◆ **Work request**: Output, exactly and with no pictures, the line that contains "Open the hamburger navigation menu" and every line that comes after it in the data below, the last one included.

[Collected data]

· · ·

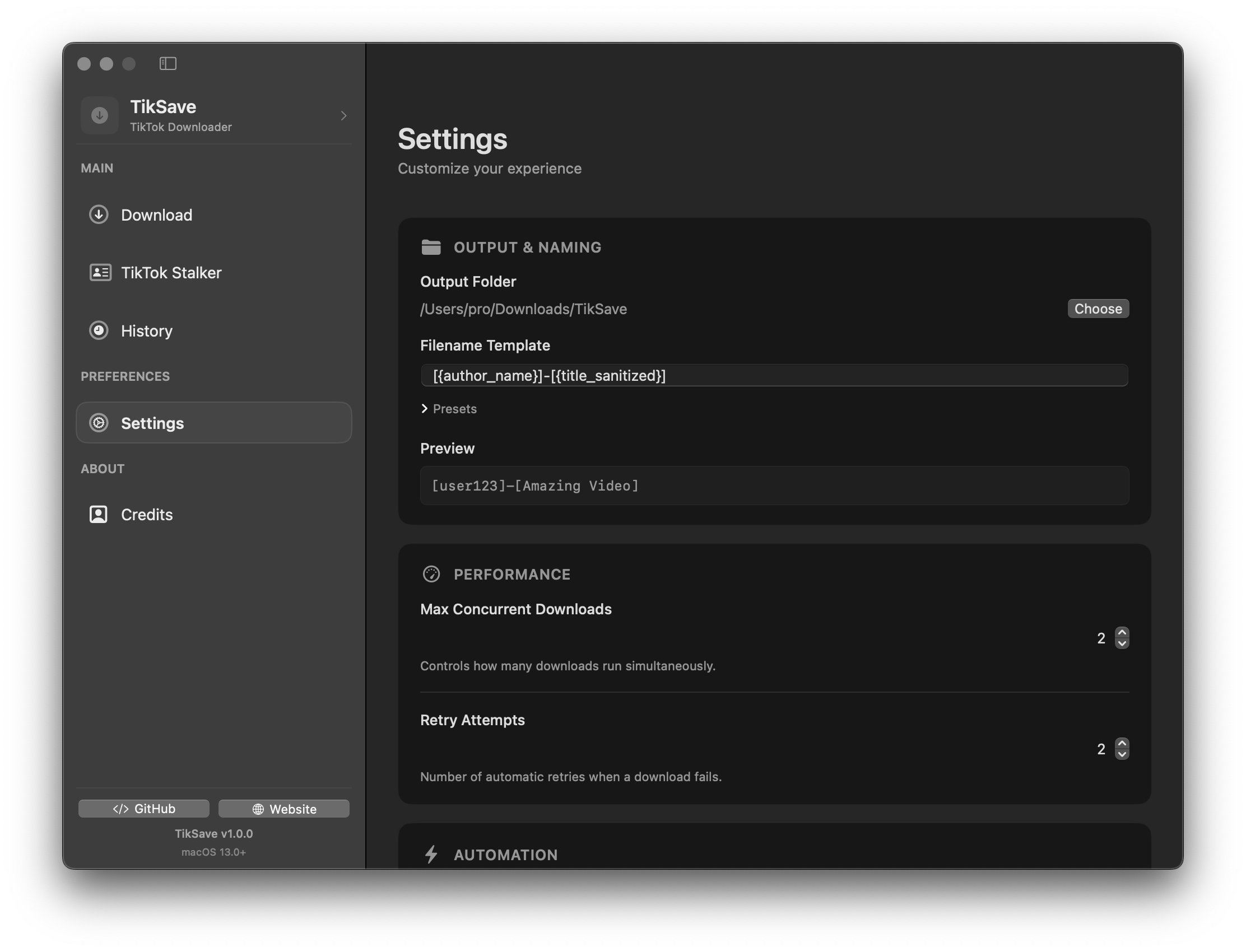Go to TikTok Stalker section

(x=171, y=273)
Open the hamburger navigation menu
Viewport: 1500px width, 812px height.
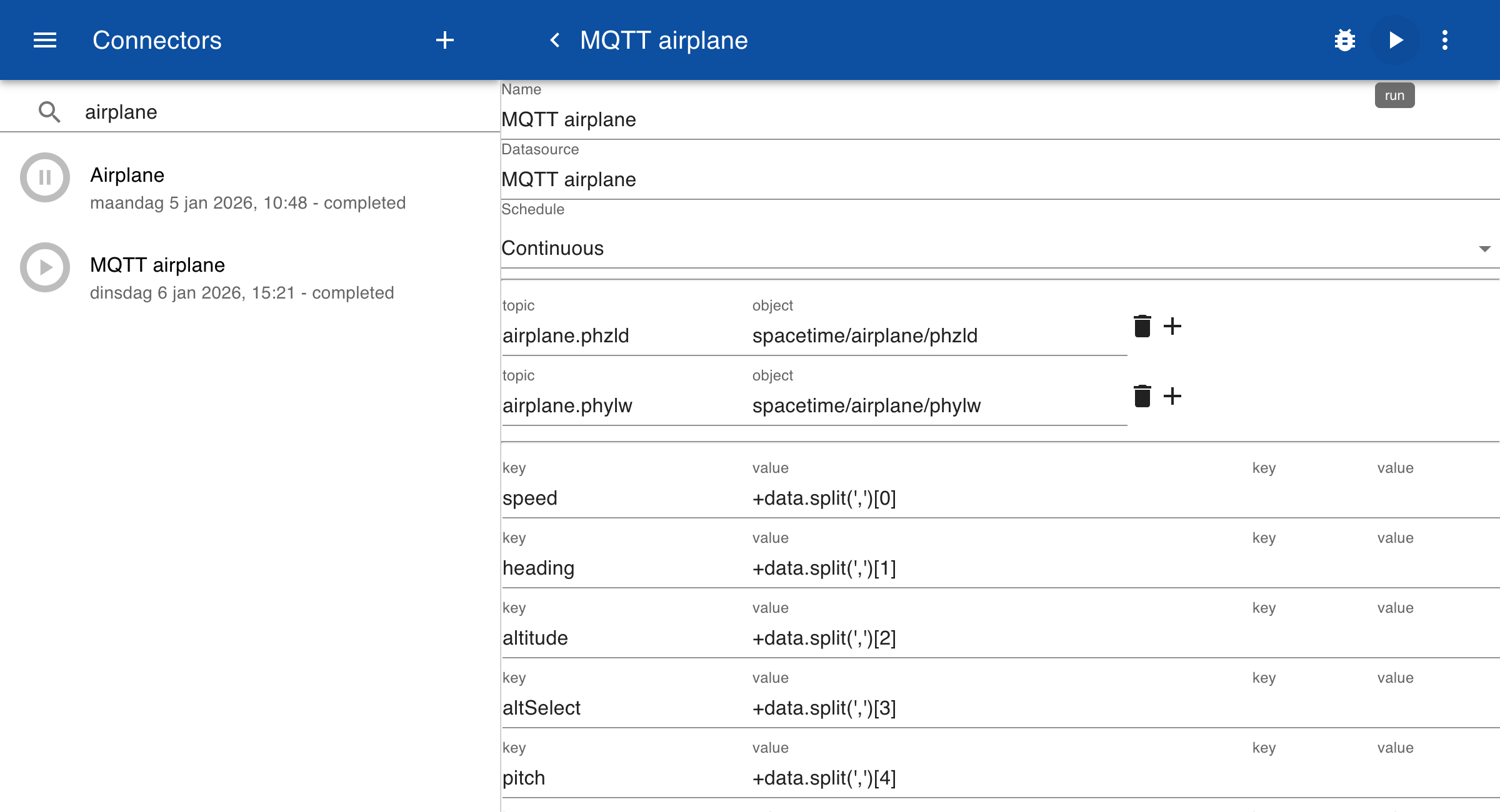tap(44, 40)
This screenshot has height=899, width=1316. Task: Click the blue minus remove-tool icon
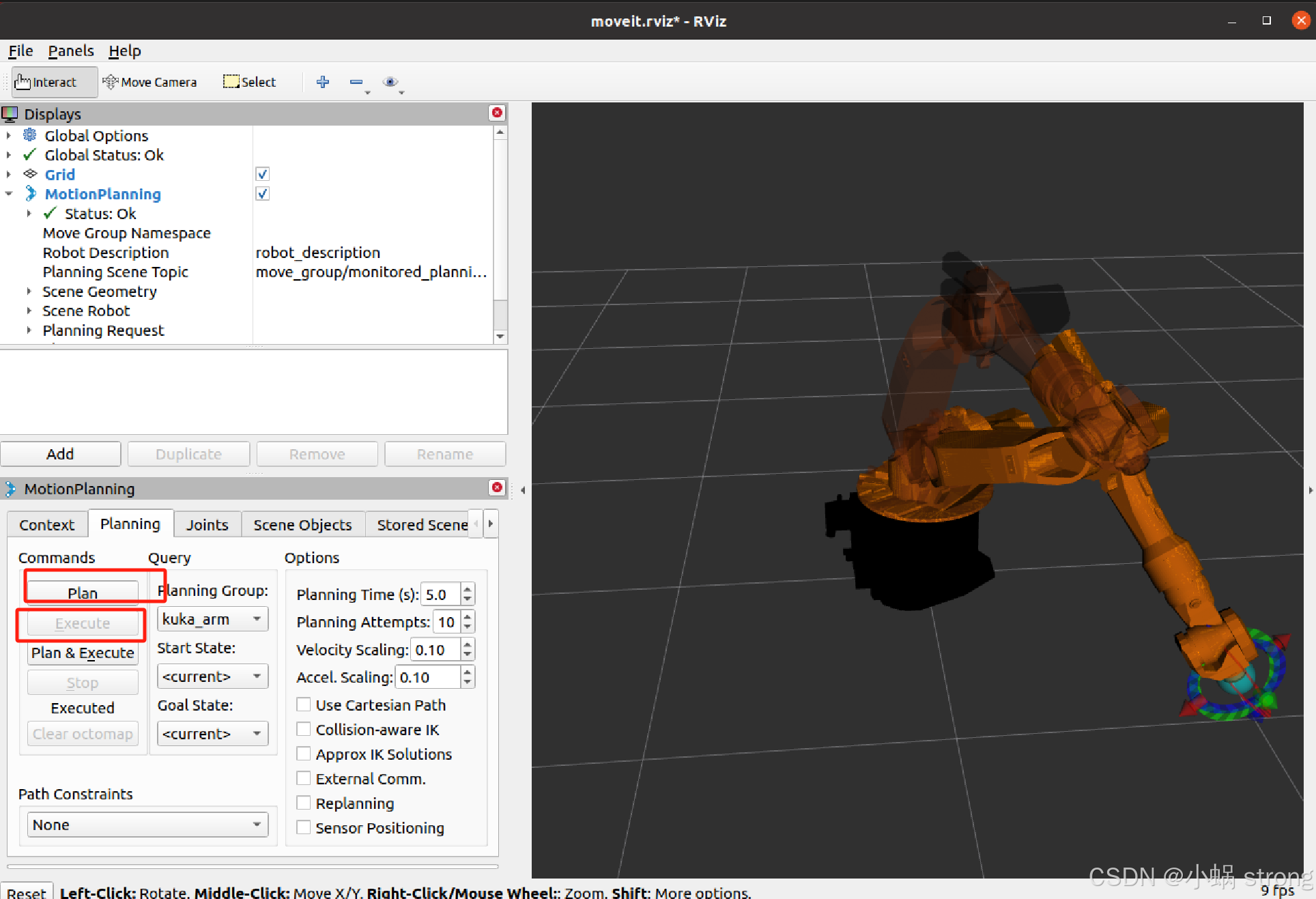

· · ·

◆ **Task solution**:
Open the hamburger navigation menu
Viewport: 1500px width, 812px height.
tap(44, 40)
This screenshot has height=899, width=1316. Task: Click the blue minus remove-tool icon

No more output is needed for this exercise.